I think they will find that the two hour response in Wndham the other day was a result of the consolidation.
The children are in a bathroom calling 911 as the thief’s ransack the home. They call the father, he calls 911, no response!  Luckily a family friend drove by and noticed an unfamiliar car in the driveway. He chased off the intruders.
Other small incidents are occurring in the quiet corner more and more often, they just aren’t being published.
Ct. Has never had a good radio communication system that works between all emergency responders. S.P., local P.D.‘s, fire departments, they are all on separate systems. It barely works for the State Police amount themselves.

posted by: Matt from CT | January 24, 2014  12:00pm

>as never had a good radio
>communication system that
>works between all emergency
>responders. S.P., local
>P.D.‘s, fire departments,

At least for Fire Departments, it depends where.

New London, Windham, and Tolland counties since the 1950s have shared a common frequency (33.90) which although most areas now many other for routine calls…pretty much every piece of apparatus in that area can talk on 33.90 if needed.

That frequency was originally licensed to the City of New London which graciously shared it with the entire three counties.

The regional dispatch centers serving Windham & Tolland Counties—there used to be three, now effectively there are two, receive enhanced state funding that traces their legacy as to when Counties were abolished and the state assumed responsibility for the regional radio network formerly funded by the county commissioners and run from the watch desk of their respective county jails.
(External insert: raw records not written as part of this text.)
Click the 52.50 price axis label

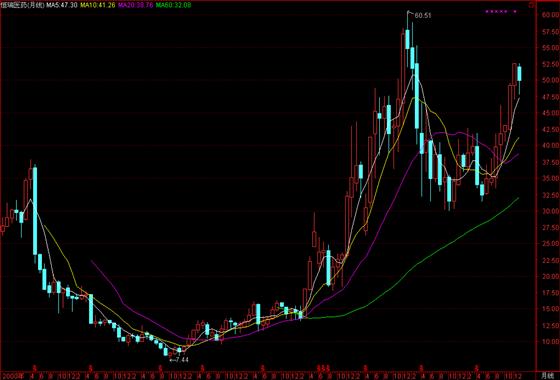coord(551,64)
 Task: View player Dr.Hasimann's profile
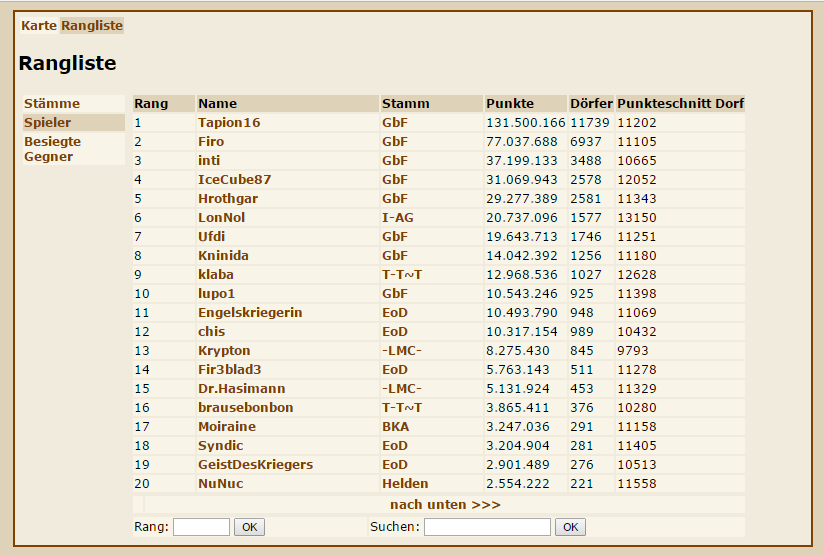coord(241,389)
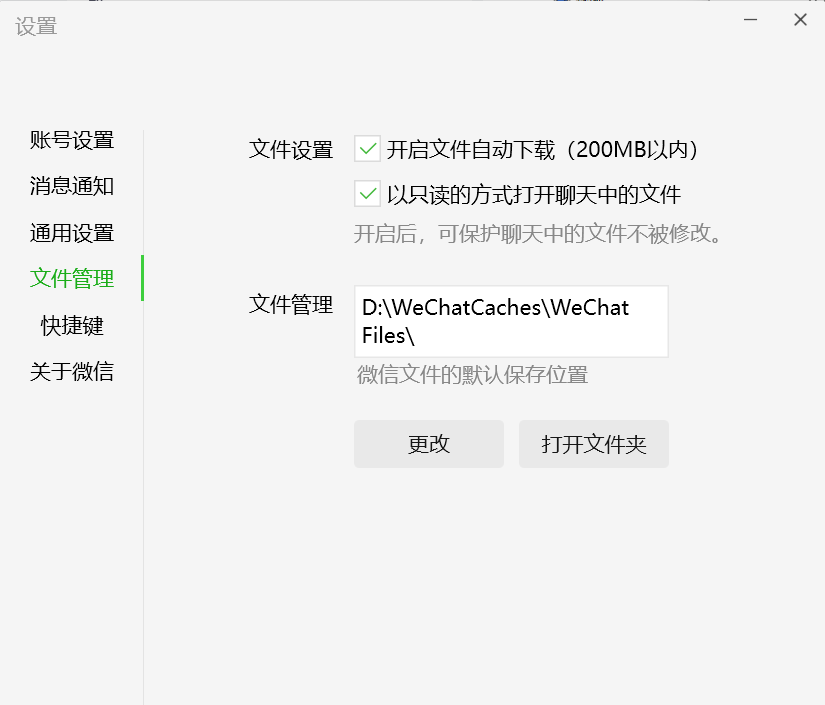Uncheck 以只读的方式打开聊天中的文件 option
This screenshot has width=825, height=705.
[x=367, y=194]
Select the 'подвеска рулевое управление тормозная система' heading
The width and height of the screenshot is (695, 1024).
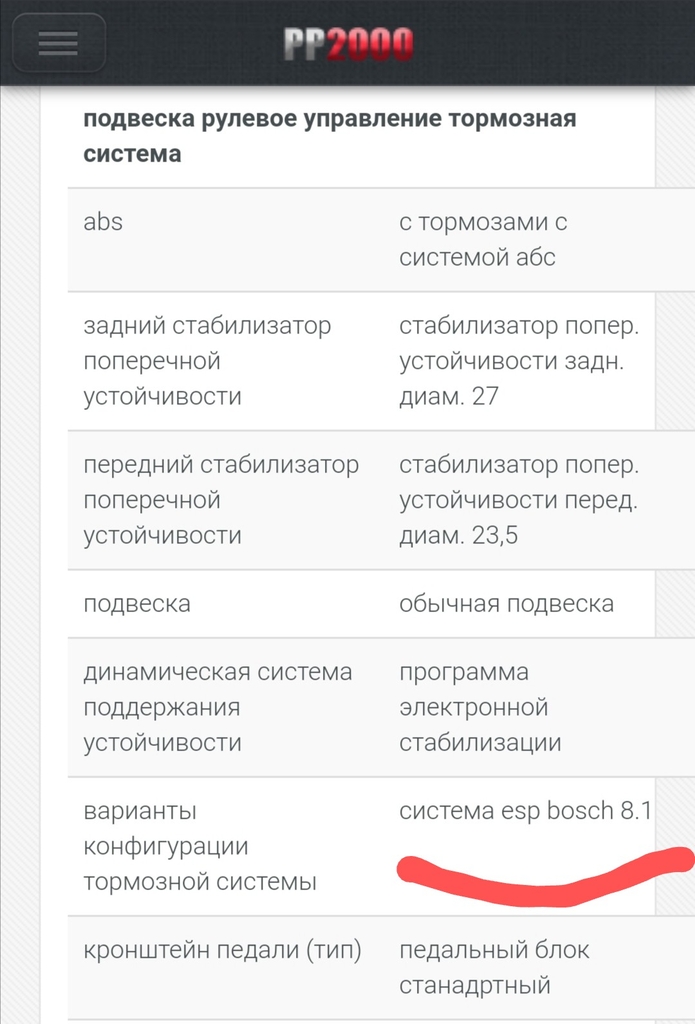pyautogui.click(x=330, y=136)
(Willimantic had the third regional system, but due to costs and other reasons is now down to just two towns; Colchester Emergency Communications also serves the New London / Tolland / Middlesex county area and was modeled after the systems in Windham & Tolland but came from a slightly different historical development.)

Litchfield County in the late 1980s started building a regional system similar to the northeastern quarter of the state as well.

But this is one of the issues of myopic vision in Connecticut that folks don’t realize 40+% of the land area in Connecticut, at least for fire departments, are already served by effective and well established regional dispatches.